Bananas, Mangos, Veggie or chicken broth, tea


----------



## lynx (Oct 30, 2010)

hmmm...i eat pasta, non wheat. like rice or corn flour pastas with tomato sauces.  Chicken, broiled,  no pepper. Pretty much low res diet foods for the most part.  Turkey, salmon, all broiled or the turkey is pre cooked.  No sodas, no high fructose corn syrups.  I do like an all natural soda made of different juices called Izze. Potatoes, mashed, tea.


----------



## Astra (Oct 30, 2010)

Salmon & New Potatoes and broccolli
Chicken & New Potatoes and broccoli
White Rice, White Bread, White Pasta, Mashed Potatoes, Eggs, White Cheese, Bananas, Rice Krispies, Cream Crackers, Rich Tea biscuits, Arrowroot Biscuits, Butter, Tea and Water.
Stick to this if I'm flaring, it works.

but if I feel ok, I can eat anything, but I don't eat red meat anymore, like steak or lamb, and I won't eat Chinese food, or anything fried, defo be a trip to A&E!


----------



## ThanksP (Oct 30, 2010)

When I'm in a flare, I can only eat sweet potatoes and drink Boost.  
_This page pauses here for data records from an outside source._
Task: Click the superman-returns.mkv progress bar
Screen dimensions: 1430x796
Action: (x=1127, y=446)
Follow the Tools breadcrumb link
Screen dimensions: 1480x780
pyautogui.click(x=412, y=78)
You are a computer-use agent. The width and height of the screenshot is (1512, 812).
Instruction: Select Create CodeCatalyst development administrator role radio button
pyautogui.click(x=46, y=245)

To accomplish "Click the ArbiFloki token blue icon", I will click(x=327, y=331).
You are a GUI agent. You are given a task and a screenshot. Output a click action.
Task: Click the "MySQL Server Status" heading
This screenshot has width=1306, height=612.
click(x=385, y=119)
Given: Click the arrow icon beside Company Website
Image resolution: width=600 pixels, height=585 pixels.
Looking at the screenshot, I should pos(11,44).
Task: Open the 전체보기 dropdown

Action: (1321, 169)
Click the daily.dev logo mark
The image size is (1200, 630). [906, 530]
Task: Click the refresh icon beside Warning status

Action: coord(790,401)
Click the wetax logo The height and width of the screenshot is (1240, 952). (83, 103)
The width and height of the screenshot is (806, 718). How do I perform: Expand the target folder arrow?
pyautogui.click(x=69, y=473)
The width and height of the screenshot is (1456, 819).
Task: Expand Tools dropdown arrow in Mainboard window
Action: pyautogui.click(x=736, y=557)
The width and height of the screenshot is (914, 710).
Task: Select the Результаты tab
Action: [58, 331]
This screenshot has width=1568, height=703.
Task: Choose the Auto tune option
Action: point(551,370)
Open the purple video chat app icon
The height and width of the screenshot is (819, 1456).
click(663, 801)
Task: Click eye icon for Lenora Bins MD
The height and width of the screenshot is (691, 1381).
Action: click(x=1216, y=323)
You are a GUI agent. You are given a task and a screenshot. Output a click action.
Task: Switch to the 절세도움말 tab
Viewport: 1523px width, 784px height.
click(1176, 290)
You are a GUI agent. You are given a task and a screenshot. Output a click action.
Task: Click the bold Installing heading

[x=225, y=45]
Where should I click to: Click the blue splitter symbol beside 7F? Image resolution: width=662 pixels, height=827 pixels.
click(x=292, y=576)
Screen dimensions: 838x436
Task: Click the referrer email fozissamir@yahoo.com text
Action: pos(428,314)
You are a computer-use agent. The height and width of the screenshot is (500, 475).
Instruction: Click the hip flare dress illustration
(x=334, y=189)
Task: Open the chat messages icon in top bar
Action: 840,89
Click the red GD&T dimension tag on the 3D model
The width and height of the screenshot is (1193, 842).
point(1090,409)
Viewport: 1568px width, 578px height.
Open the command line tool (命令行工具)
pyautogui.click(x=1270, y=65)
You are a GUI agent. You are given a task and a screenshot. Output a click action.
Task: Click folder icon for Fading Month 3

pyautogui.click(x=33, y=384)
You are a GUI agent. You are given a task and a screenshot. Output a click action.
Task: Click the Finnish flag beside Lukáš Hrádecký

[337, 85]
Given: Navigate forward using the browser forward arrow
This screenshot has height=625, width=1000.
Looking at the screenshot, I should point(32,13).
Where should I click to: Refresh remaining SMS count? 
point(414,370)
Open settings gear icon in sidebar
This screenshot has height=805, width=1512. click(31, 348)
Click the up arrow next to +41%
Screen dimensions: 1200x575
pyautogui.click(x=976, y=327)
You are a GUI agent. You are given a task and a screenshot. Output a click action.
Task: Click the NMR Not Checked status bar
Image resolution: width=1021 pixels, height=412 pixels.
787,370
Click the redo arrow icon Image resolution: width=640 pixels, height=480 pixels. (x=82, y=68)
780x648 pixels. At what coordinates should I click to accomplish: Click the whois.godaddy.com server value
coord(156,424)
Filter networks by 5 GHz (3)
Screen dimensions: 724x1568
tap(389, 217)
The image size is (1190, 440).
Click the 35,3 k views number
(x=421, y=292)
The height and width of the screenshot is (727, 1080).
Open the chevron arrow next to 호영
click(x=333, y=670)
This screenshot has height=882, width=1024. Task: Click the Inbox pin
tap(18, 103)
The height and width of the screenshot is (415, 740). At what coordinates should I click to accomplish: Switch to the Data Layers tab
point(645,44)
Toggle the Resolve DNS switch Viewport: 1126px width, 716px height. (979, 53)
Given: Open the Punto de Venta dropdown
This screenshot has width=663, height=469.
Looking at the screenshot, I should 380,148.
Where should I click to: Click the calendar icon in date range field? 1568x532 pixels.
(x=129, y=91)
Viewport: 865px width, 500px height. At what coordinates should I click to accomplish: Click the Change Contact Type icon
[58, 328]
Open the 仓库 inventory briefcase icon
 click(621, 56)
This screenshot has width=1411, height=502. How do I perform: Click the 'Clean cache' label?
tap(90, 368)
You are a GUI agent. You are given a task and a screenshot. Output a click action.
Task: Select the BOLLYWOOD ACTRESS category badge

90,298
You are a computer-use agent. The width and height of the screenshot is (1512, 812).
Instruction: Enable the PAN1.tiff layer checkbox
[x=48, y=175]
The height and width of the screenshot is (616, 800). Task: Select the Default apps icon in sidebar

When I'm feeling good, I can eat just about anything other than beef, sweet potatoes and drink Boost.


----------



## BLM (Oct 31, 2010)

My safe food is white rice, chicken and eggs....thats pretty much my diet all the time. I can vary from it a little bit but not much. I find if I eat red meat...I dare not touch it for a week or two, I love yougert, but only once a week if that. When Im flaring I eat white rice and drink water~


----------



## Dras (Oct 31, 2010)

uhm... 

Bananas
white bread
white rice
yogurt
pasta
Eggs
tuna


----------



## vonfunk (Oct 31, 2010)

when I'm not in a flare there is very little I can't eat, when I'm in a flare there is nothing that I can eat.


----------



## winemaker (Oct 31, 2010)

vonfunk said:


> when I'm not in a flare there is very little I can't eat, when I'm in a flare there is nothing that I can eat.


Same here mate... What a ridiculous disease!


----------



## kildare crohnie (Nov 2, 2010)

winemaker said:


> Same here mate... What a ridiculous disease!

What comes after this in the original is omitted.